Doch nicht nur die Regierung in Washington, sondern auch der afghanische Präsident Karzai strebte eine Verbesserung der Sicherheitslage durch PRTs an, um in den Provinzen die Macht der Kabuler Zentralregierung zu stärken. So entstanden sowohl aus militärischen als auch innenpolitischen Überlegungen heraus Anfang 2003 die ersten „Joint Regional Teams“ (JRT) der USA in den Städten Gardez, Bamian und Kunduz, die Mitte 2003 auf Wunsch von Präsident Karzai von „Joint Regional Teams“ in „Provincial Reconstruction Teams“ umbenannt wurden. Diese gemischten zivil-militärischen Teams bestehen in der Regel aus etwa 250 bis 300 Soldaten sowie einigen zivilen Experten. Grundsätzlich lassen sich folgende zentrale Aufgaben der PRTs identifizieren: Sicherheit und Stabilität fördern, den Einfluss und die Kontrolle der Regierung in Kabul auf die Provinzen ausdehnen und Wiederaufbauaktivitäten unterstützen und sichern.[2] PRTs werden seitens der Karzai-Regierung als Vorboten und Signalgeber für eine künftige zentral- und rechtsstaatliche Struktur verstanden.

Nach der Einführung des PRT-Konzepts wurde das Modell der zivil-militärischen Wiederaufbauteams zügig internationalisiert. Mittlerweile stellen mehr als 40 Nationen Truppen für die 26 PRTs in Afghanistan. Voraussetzung dafür war der Beschluss des Sicherheitsrats der Vereinten Nationen im Oktober 2003, das bis dahin auf Kabul und Umgebung begrenzte Engagement von ISAF auf ganz Afghanistan auszuweiten.

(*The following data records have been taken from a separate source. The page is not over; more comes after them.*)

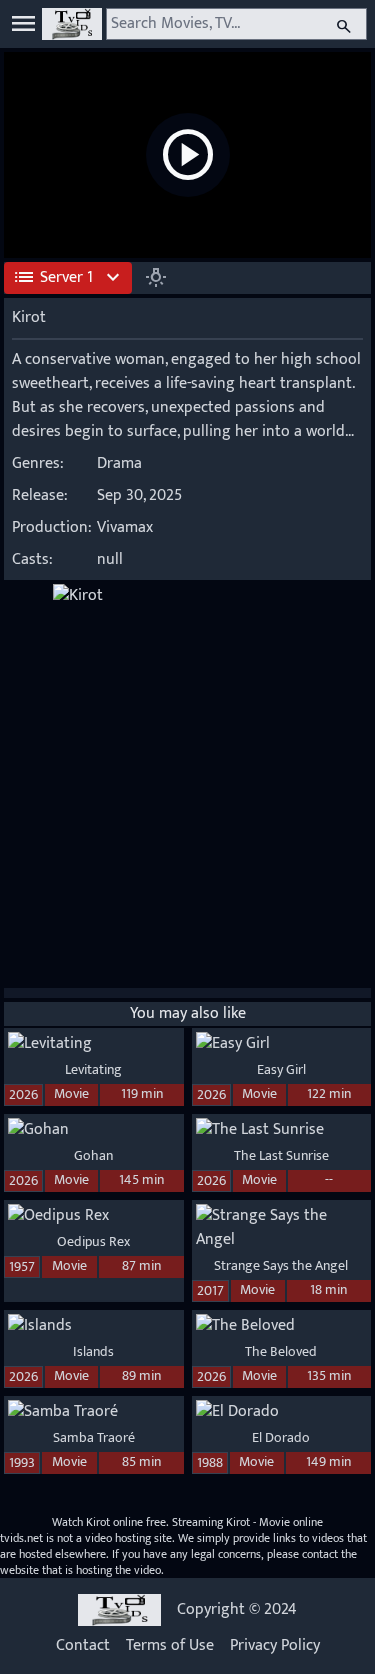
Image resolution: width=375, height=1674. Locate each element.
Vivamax (125, 527)
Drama (119, 463)
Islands (93, 1351)
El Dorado (281, 1437)
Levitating (93, 1069)
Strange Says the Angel (281, 1265)
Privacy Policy (275, 1646)
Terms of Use (170, 1646)
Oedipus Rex (93, 1241)
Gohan (93, 1155)
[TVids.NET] (72, 24)
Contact (83, 1646)
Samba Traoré (94, 1437)
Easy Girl (281, 1069)
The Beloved (281, 1351)
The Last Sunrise (281, 1155)
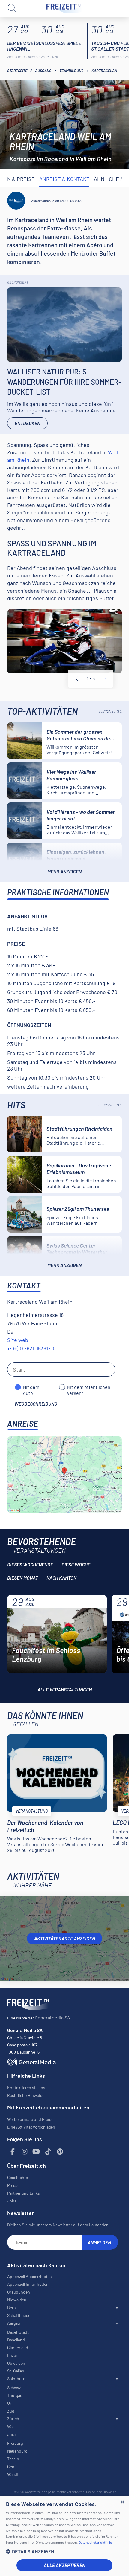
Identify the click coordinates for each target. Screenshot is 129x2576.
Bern (11, 2307)
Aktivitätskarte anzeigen (64, 1938)
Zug (10, 2410)
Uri (10, 2403)
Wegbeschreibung (35, 1404)
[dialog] (64, 2536)
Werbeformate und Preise (30, 2119)
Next (105, 679)
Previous (77, 679)
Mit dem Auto (31, 1387)
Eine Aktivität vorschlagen (31, 2126)
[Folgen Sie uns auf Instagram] (24, 2151)
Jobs (11, 2200)
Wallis (12, 2426)
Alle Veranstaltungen (65, 1689)
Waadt (13, 2474)
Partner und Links (23, 2193)
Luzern (13, 2355)
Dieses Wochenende (30, 1564)
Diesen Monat (22, 1577)
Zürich (13, 2418)
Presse (13, 2185)
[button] (64, 2551)
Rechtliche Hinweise (25, 2095)
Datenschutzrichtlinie (95, 2542)
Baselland (16, 2339)
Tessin (13, 2458)
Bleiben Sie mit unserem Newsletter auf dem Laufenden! (58, 2224)
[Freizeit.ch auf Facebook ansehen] (12, 2151)
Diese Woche (76, 1564)
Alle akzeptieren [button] (64, 2565)
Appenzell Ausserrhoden (29, 2276)
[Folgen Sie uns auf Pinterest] (60, 2151)
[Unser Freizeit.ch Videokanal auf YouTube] (36, 2151)
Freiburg (15, 2443)
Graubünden (18, 2291)
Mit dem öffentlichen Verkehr (88, 1387)
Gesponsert (17, 282)
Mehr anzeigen (64, 871)
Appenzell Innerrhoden (28, 2284)
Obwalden (16, 2363)
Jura (11, 2434)
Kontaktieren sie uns (26, 2087)
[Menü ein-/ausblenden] (117, 8)
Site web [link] (17, 1340)
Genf (11, 2466)
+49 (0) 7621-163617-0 (31, 1348)
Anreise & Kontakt (64, 178)
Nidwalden (16, 2299)
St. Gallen (15, 2370)
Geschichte (17, 2177)
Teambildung (71, 70)
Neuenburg (17, 2450)
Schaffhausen (20, 2315)
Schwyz (14, 2387)
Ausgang (43, 70)
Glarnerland (17, 2347)
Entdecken (27, 423)
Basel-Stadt (18, 2332)
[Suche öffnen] (12, 8)
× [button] (122, 2502)
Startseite (17, 70)
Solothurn (16, 2378)
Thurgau (14, 2395)
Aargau (13, 2323)
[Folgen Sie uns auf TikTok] (48, 2151)
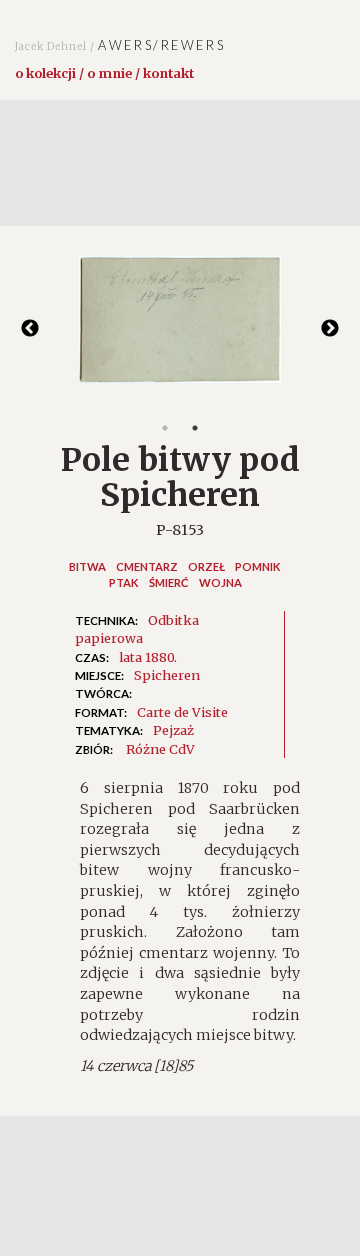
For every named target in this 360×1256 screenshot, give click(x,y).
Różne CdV (160, 749)
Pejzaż (173, 730)
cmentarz (147, 566)
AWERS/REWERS (120, 45)
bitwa (87, 566)
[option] (180, 329)
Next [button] (330, 329)
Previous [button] (30, 329)
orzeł (206, 566)
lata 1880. (148, 657)
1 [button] (165, 428)
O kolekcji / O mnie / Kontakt (104, 73)
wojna (220, 582)
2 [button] (195, 428)
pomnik (258, 566)
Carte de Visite (182, 712)
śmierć (169, 582)
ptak (124, 582)
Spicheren (167, 675)
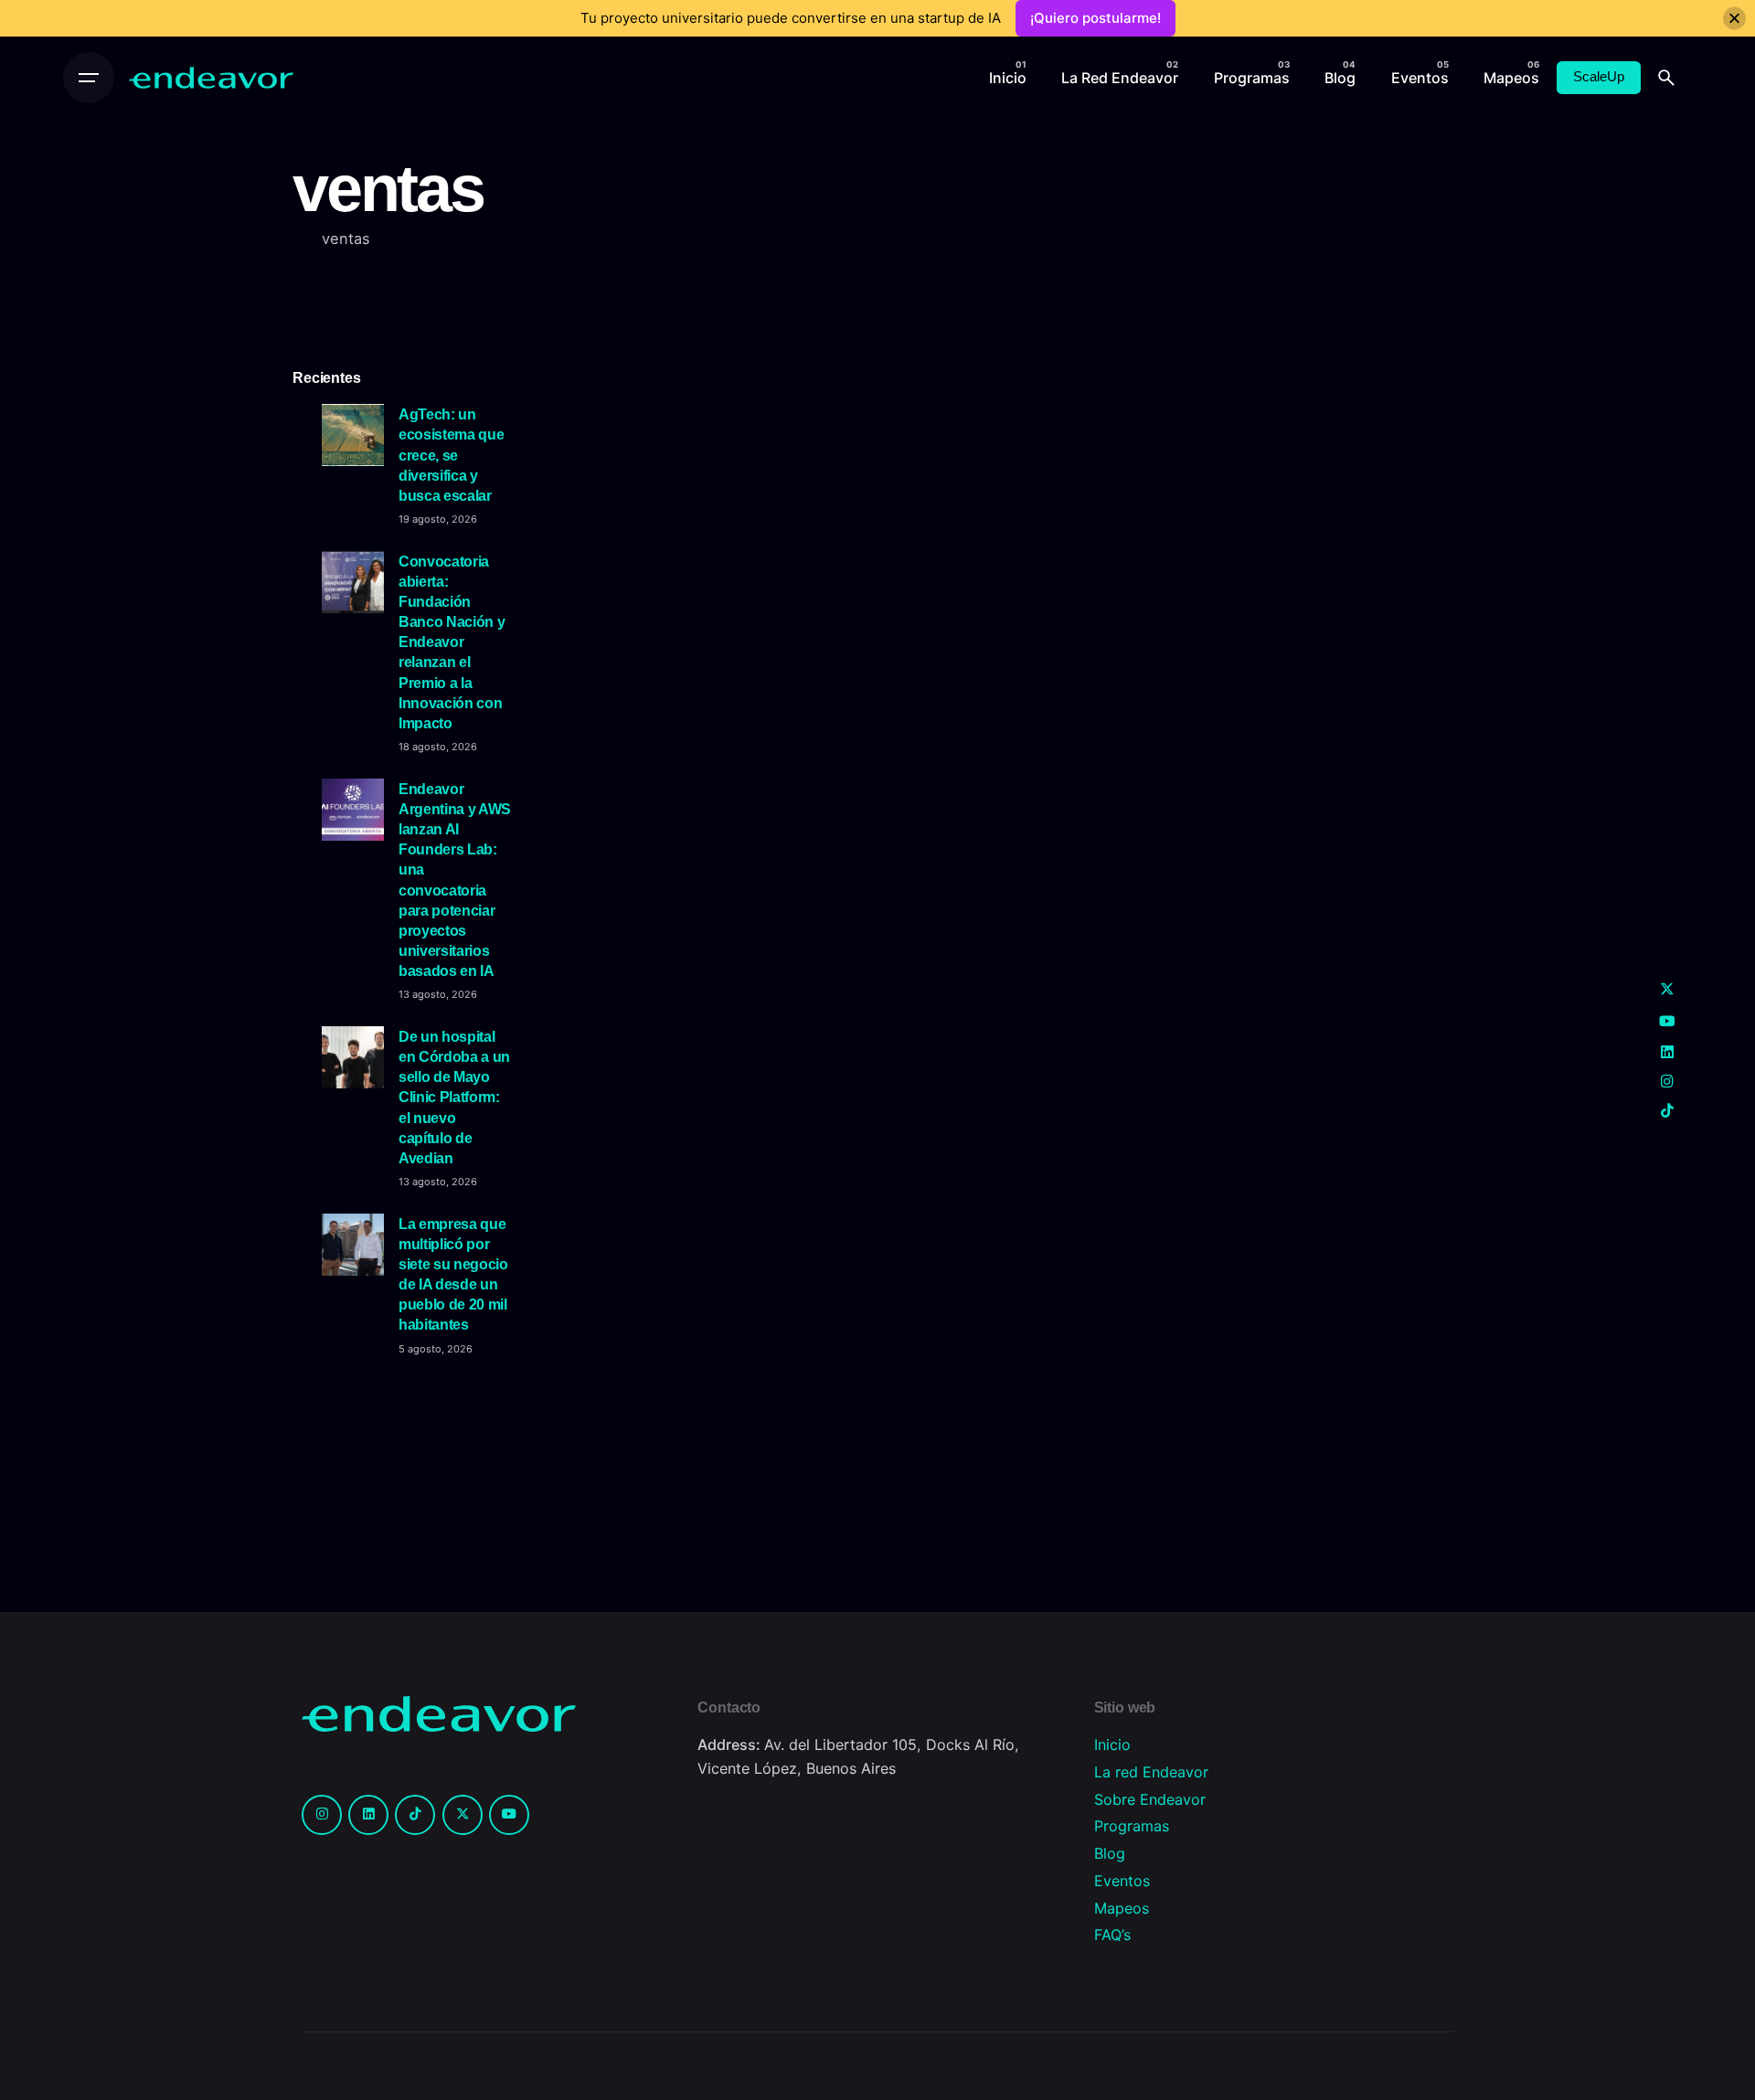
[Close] (1734, 18)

3. Das deutsche PRT-Modell

Seit der Einsetzung von ISAF durch den Sicherheitsrat der Vereinten Nationen Ende 2001 ist Deutschland an der Stabilisierungsmission ISAF beteiligt. Zusätzlich hat sich Deutschland nach der Bekundung der „uneingeschränkten Solidarität“ mit den USA nach den Terroranschlägen vom 11. September 2001 auch an der „Operation Enduring Freedom“ (OEF) zur Terrorismusbekämpfung in Afghanistan beteiligt. Das deutsche Engagement in Afghanistan wie auch die insgesamt zunehmende Beteiligung Deutschlands an multinationalen Militäreinsätzen in den letzten Jahren sind im Kontext der Transformation der Bundeswehr zu einer „Armee im Einsatz“ zu sehen. Wie eine Studie der Stiftung Wissenschaft und Politik vom Mai 2008 feststellt, hat sich seit Beginn des Afghanistan-Einsatzes das Aufgabenspektrum der Bundeswehr von einem Stabilisierungseinsatz hin zu einer schwerpunktmäßig der Aufstandsbekämpfung dienenden Operation verschoben. Die Bundeswehr sei im Rahmen des ISAF-Einsatzes – im Unterschied zu den bisherigen Auslandseinsätzen – „nicht mehr neutrale Friedensmacht, sondern Konfliktpartei“.[3] Als Interventionsarmee soll die Bundeswehr zukünftig in der Lage sein, im Rahmen der EU, der NATO oder der UN auf internationale Konflikte, asymmetrische Bedrohungen, Terrorismus und Massenvernichtungswaffen zu reagieren. Die politische Legitimation der Auslandseinsätze der Bundeswehr kulminierte 2002 in der Aussage des ehemaligen Verteidigungsministers Peter Struck, die Sicherheit der Bundesrepublik werde auch am Hindukusch verteidigt.[4]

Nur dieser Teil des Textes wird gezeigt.